Le 14 mai 1948, les Britanniques quittent la Palestine. David Ben Gourion profite d’annoncer la création de l’Etat d’Israël avec Ezer Weizmann comme premier président du gouvernement de l’Etat hébreu.
Le lendemain, interrompant les débats et les négociations de l’ONU, les armées des pays formant la Ligue arabe, soit l’Egypte, la Syrie, la Transjordanie, le Liban, l’Irak, les Emirats d’Arabie et la Libye, déclarent la guerre au jeune Etat d’Israël à qui ils ont promis une existence éphémère, voire une destruction certaine. Le roi Farouk déclare: l’Egypte n’entre pas en guerre, nous allons juste nettoyer la Palestine! Sa déclaration est compréhensible. La Ligue arabe avec 240 véhicules blindés, 115 chars, 104 canons et 170 avions ne fera qu’une bouchée avec les Juifs armés de grenades, 27’000 fusils, 2’600 mitraillettes, 676 mortiers et 2 avions de combats.
Le retrait des musulmans
Afin d’en finir avec tous les Juifs, les Arabes invitent leurs frères à quitter leurs territoires, à se séparer de ceux qu’ils vont exterminer. Les armées panarabes ne feront pas de quartier, tous les habitants vivant dans les territoires juifs seront éliminés. Les Arabes pourront retrouver leurs maisons et bénéficier des terrains des Juifs après les combats.

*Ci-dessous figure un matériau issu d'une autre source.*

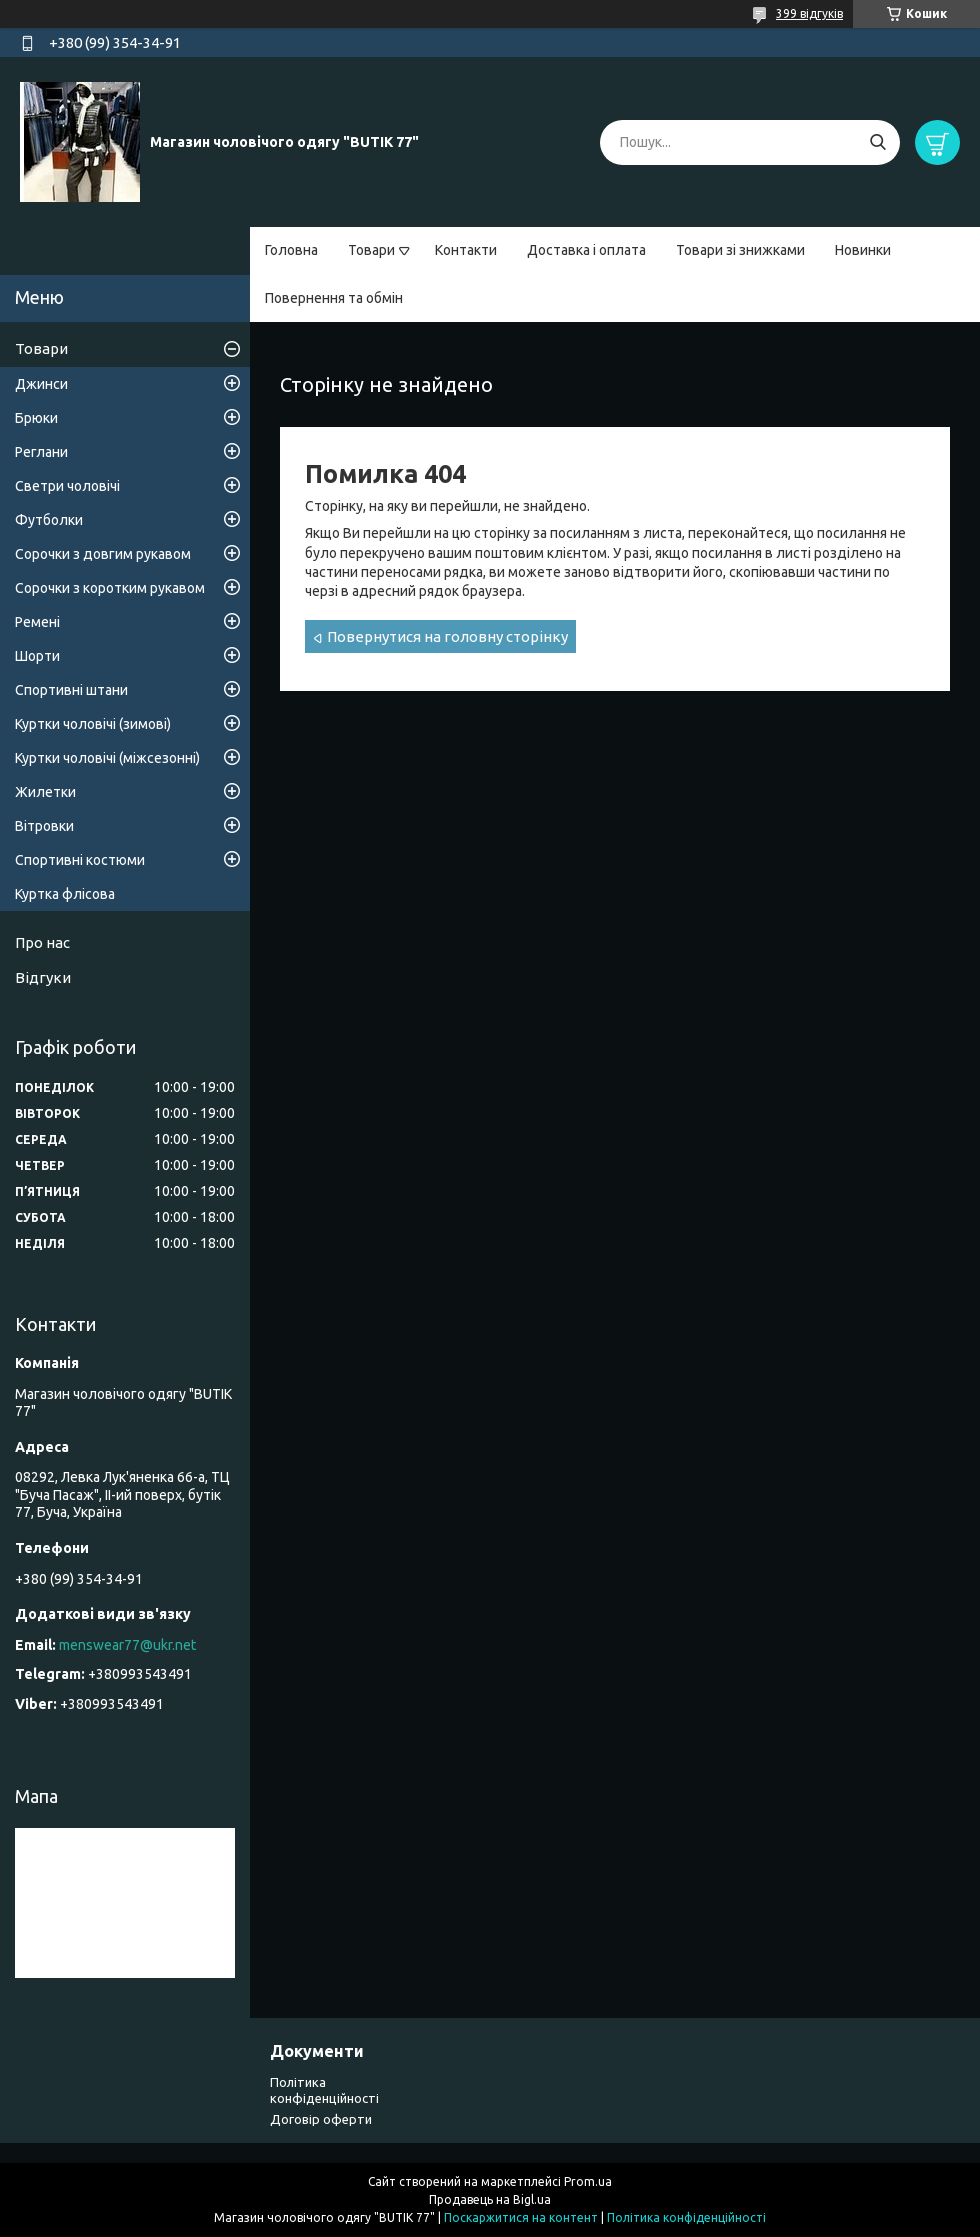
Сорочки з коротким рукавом (110, 588)
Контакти (466, 250)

Obéissants, les habitants palestiniens vont quitter par centaines de milliers leur habitat, afin que les armées de la Ligue arabe puissent réaliser leur objectif: rejeter tous les Juifs à la mer. Mais, devant la résistance des défenseurs juifs, les armées arabes vont battre en retraite, perdre d’immenses territoires. Ceux qui ont fui leurs maisons ne les retrouveront jamais. Le drame des réfugiés palestiniens a débuté.67
Les réfugiés palestiniens sont le résultat de la volonté de destruction physique d’Israël par les forces panarabes. Les Arabes, avec leurs conseillers nazis, ont voulu achever le travail débuté par Adolf Hitler. Le plan a échoué, mais la haine entre les deux sociétés a augmenté, les batailles se succèdent, c’est la guerre d’indépendance.
La guerre d’indépendance
Les Frères musulmans connaissent un succès fulgurant et de nombreux militants participent à la guerre de 1948–1949, destinée à anéantir le tout jeune État d’Israël. Des milliers d’aventuriers arabes espérant profiter de la situation accompagnent les armées de la Ligue arabe.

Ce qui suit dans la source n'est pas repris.